Reproduce all of the lines below, substituting "interface agent" for each occurrence of "GUI agent" and leaving everything else unchanged.

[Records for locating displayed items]
════════════════════
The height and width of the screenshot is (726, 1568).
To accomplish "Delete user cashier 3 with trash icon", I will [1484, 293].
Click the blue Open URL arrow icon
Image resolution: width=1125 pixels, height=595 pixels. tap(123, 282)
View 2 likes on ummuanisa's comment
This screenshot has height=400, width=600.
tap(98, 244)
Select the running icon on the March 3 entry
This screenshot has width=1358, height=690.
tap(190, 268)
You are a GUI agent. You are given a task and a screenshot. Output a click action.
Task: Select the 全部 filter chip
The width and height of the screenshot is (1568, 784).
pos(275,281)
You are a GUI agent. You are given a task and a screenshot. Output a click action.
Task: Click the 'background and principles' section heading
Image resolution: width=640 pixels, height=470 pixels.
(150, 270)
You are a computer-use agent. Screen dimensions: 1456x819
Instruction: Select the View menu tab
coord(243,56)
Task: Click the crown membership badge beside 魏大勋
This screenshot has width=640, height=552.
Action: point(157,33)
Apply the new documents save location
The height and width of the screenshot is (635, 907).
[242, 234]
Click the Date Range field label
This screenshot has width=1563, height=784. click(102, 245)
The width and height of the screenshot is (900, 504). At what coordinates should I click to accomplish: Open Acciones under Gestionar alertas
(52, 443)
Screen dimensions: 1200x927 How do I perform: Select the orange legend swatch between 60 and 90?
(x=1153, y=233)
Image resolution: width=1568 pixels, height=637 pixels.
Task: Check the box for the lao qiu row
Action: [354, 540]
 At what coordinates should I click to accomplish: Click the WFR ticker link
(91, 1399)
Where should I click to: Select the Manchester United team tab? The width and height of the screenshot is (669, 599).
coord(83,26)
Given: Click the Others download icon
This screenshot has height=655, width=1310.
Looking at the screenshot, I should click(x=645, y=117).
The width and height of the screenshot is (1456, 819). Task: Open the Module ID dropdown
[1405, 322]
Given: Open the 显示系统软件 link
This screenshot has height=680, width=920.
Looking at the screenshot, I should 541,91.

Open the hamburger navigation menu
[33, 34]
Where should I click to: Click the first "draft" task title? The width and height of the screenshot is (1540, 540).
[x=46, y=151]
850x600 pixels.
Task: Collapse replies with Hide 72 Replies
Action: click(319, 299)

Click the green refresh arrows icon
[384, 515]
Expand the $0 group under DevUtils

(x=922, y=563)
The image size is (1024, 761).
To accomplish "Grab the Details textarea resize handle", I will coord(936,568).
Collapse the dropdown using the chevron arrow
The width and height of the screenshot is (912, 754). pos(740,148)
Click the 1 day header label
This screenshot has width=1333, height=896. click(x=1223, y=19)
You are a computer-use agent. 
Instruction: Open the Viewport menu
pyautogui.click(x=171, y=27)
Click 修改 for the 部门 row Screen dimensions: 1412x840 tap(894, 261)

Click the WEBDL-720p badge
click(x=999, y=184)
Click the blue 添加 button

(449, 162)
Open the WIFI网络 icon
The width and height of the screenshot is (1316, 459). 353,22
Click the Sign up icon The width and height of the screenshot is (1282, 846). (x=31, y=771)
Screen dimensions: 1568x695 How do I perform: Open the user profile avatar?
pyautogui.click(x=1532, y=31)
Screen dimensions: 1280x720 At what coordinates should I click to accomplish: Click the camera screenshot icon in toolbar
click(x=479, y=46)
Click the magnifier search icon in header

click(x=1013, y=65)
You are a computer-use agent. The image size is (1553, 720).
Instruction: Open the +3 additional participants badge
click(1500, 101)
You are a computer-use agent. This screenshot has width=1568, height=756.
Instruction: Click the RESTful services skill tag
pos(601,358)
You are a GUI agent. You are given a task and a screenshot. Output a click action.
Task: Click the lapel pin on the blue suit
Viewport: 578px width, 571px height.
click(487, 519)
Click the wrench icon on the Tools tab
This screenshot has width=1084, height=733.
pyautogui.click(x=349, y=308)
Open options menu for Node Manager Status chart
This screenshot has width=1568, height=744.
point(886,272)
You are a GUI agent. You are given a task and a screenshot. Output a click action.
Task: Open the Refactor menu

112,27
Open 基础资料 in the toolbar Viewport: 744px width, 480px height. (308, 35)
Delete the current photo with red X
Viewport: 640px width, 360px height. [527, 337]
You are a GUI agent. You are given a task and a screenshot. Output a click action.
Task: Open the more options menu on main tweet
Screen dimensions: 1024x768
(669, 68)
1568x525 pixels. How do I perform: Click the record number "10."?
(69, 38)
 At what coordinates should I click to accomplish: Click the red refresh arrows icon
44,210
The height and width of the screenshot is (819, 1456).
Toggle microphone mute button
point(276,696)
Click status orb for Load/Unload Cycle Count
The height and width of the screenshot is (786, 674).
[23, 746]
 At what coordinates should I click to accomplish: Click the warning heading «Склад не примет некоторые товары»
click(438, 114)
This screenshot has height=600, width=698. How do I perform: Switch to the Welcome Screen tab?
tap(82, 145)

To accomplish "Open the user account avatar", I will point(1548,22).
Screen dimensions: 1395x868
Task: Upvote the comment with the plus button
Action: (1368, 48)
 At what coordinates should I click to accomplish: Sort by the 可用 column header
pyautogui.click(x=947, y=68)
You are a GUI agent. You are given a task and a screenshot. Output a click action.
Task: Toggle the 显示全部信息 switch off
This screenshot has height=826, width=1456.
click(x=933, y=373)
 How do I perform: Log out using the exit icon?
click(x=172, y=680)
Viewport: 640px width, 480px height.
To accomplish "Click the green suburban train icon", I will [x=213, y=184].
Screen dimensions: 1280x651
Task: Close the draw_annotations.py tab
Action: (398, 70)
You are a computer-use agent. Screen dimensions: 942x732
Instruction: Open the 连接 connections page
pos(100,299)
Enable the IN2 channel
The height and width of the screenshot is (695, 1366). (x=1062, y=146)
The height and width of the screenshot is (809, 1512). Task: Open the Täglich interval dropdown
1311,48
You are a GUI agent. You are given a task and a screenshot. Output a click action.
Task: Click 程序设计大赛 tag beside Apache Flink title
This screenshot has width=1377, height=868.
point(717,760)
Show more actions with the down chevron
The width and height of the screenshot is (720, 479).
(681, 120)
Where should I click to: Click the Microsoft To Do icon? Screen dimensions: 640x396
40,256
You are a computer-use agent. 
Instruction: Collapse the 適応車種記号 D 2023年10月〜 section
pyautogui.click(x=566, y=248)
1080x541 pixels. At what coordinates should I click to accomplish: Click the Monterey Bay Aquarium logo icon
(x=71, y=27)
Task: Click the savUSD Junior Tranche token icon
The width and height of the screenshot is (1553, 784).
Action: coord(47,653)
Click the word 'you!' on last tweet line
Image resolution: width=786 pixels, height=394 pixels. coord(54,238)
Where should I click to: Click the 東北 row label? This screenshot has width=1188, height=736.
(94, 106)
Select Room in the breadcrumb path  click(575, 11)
════════════════════
Solution to the exercise ->
The height and width of the screenshot is (726, 1568).
To accomplish "Delete user cashier 3 with trash icon", I will [1484, 293].
Click the blue Open URL arrow icon
Image resolution: width=1125 pixels, height=595 pixels. tap(123, 282)
View 2 likes on ummuanisa's comment
This screenshot has height=400, width=600.
tap(98, 244)
Select the running icon on the March 3 entry
This screenshot has width=1358, height=690.
tap(190, 268)
You are a interface agent. You are given a task and a screenshot. Output a click action.
Task: Select the 全部 filter chip
The width and height of the screenshot is (1568, 784).
pos(275,281)
You are a interface agent. You are given a task and a screenshot. Output a click action.
Task: Click the 'background and principles' section heading
Image resolution: width=640 pixels, height=470 pixels.
(150, 270)
You are a computer-use agent. Screen dimensions: 1456x819
Instruction: Select the View menu tab
coord(243,56)
Task: Click the crown membership badge beside 魏大勋
This screenshot has width=640, height=552.
Action: point(157,33)
Apply the new documents save location
The height and width of the screenshot is (635, 907).
[242, 234]
Click the Date Range field label
This screenshot has width=1563, height=784. click(102, 245)
The width and height of the screenshot is (900, 504). At what coordinates should I click to accomplish: Open Acciones under Gestionar alertas
(52, 443)
Screen dimensions: 1200x927 How do I perform: Select the orange legend swatch between 60 and 90?
(x=1153, y=233)
Image resolution: width=1568 pixels, height=637 pixels.
Task: Check the box for the lao qiu row
Action: [354, 540]
 At what coordinates should I click to accomplish: Click the WFR ticker link
(91, 1399)
Where should I click to: Select the Manchester United team tab? The width and height of the screenshot is (669, 599).
coord(83,26)
Given: Click the Others download icon
This screenshot has height=655, width=1310.
Looking at the screenshot, I should click(x=645, y=117).
The width and height of the screenshot is (1456, 819). Task: Open the Module ID dropdown
[1405, 322]
Given: Open the 显示系统软件 link
This screenshot has height=680, width=920.
Looking at the screenshot, I should 541,91.

Open the hamburger navigation menu
[33, 34]
Where should I click to: Click the first "draft" task title? The width and height of the screenshot is (1540, 540).
[x=46, y=151]
850x600 pixels.
Task: Collapse replies with Hide 72 Replies
Action: click(319, 299)

Click the green refresh arrows icon
[384, 515]
Expand the $0 group under DevUtils

(x=922, y=563)
The image size is (1024, 761).
To accomplish "Grab the Details textarea resize handle", I will coord(936,568).
Collapse the dropdown using the chevron arrow
The width and height of the screenshot is (912, 754). pos(740,148)
Click the 1 day header label
This screenshot has width=1333, height=896. click(x=1223, y=19)
You are a computer-use agent. 
Instruction: Open the Viewport menu
pyautogui.click(x=171, y=27)
Click 修改 for the 部门 row Screen dimensions: 1412x840 tap(894, 261)

Click the WEBDL-720p badge
click(x=999, y=184)
Click the blue 添加 button

(449, 162)
Open the WIFI网络 icon
The width and height of the screenshot is (1316, 459). 353,22
Click the Sign up icon The width and height of the screenshot is (1282, 846). (x=31, y=771)
Screen dimensions: 1568x695 How do I perform: Open the user profile avatar?
pyautogui.click(x=1532, y=31)
Screen dimensions: 1280x720 At what coordinates should I click to accomplish: Click the camera screenshot icon in toolbar
click(x=479, y=46)
Click the magnifier search icon in header

click(x=1013, y=65)
You are a computer-use agent. The image size is (1553, 720).
Instruction: Open the +3 additional participants badge
click(1500, 101)
You are a computer-use agent. This screenshot has width=1568, height=756.
Instruction: Click the RESTful services skill tag
pos(601,358)
You are a interface agent. You are given a task and a screenshot. Output a click action.
Task: Click the lapel pin on the blue suit
Viewport: 578px width, 571px height.
click(487, 519)
Click the wrench icon on the Tools tab
This screenshot has width=1084, height=733.
pyautogui.click(x=349, y=308)
Open options menu for Node Manager Status chart
This screenshot has width=1568, height=744.
point(886,272)
You are a interface agent. You are given a task and a screenshot. Output a click action.
Task: Open the Refactor menu

112,27
Open 基础资料 in the toolbar Viewport: 744px width, 480px height. (308, 35)
Delete the current photo with red X
Viewport: 640px width, 360px height. [527, 337]
You are a interface agent. You are given a task and a screenshot. Output a click action.
Task: Open the more options menu on main tweet
Screen dimensions: 1024x768
(669, 68)
1568x525 pixels. How do I perform: Click the record number "10."?
(69, 38)
 At what coordinates should I click to accomplish: Click the red refresh arrows icon
44,210
The height and width of the screenshot is (819, 1456).
Toggle microphone mute button
point(276,696)
Click status orb for Load/Unload Cycle Count
The height and width of the screenshot is (786, 674).
[23, 746]
 At what coordinates should I click to accomplish: Click the warning heading «Склад не примет некоторые товары»
click(438, 114)
This screenshot has height=600, width=698. How do I perform: Switch to the Welcome Screen tab?
tap(82, 145)

To accomplish "Open the user account avatar", I will point(1548,22).
Screen dimensions: 1395x868
Task: Upvote the comment with the plus button
Action: (1368, 48)
 At what coordinates should I click to accomplish: Sort by the 可用 column header
pyautogui.click(x=947, y=68)
You are a interface agent. You are given a task and a screenshot. Output a click action.
Task: Toggle the 显示全部信息 switch off
This screenshot has height=826, width=1456.
click(x=933, y=373)
 How do I perform: Log out using the exit icon?
click(x=172, y=680)
Viewport: 640px width, 480px height.
To accomplish "Click the green suburban train icon", I will [x=213, y=184].
Screen dimensions: 1280x651
Task: Close the draw_annotations.py tab
Action: (398, 70)
You are a computer-use agent. Screen dimensions: 942x732
Instruction: Open the 连接 connections page
pos(100,299)
Enable the IN2 channel
The height and width of the screenshot is (695, 1366). (x=1062, y=146)
The height and width of the screenshot is (809, 1512). Task: Open the Täglich interval dropdown
1311,48
You are a interface agent. You are given a task and a screenshot. Output a click action.
Task: Click 程序设计大赛 tag beside Apache Flink title
This screenshot has width=1377, height=868.
point(717,760)
Show more actions with the down chevron
The width and height of the screenshot is (720, 479).
(681, 120)
Where should I click to: Click the Microsoft To Do icon? Screen dimensions: 640x396
40,256
You are a computer-use agent. 
Instruction: Collapse the 適応車種記号 D 2023年10月〜 section
pyautogui.click(x=566, y=248)
1080x541 pixels. At what coordinates should I click to accomplish: Click the Monterey Bay Aquarium logo icon
(x=71, y=27)
Task: Click the savUSD Junior Tranche token icon
The width and height of the screenshot is (1553, 784).
Action: coord(47,653)
Click the word 'you!' on last tweet line
Image resolution: width=786 pixels, height=394 pixels. coord(54,238)
Where should I click to: Click the 東北 row label? This screenshot has width=1188, height=736.
(94, 106)
Select Room in the breadcrumb path  click(575, 11)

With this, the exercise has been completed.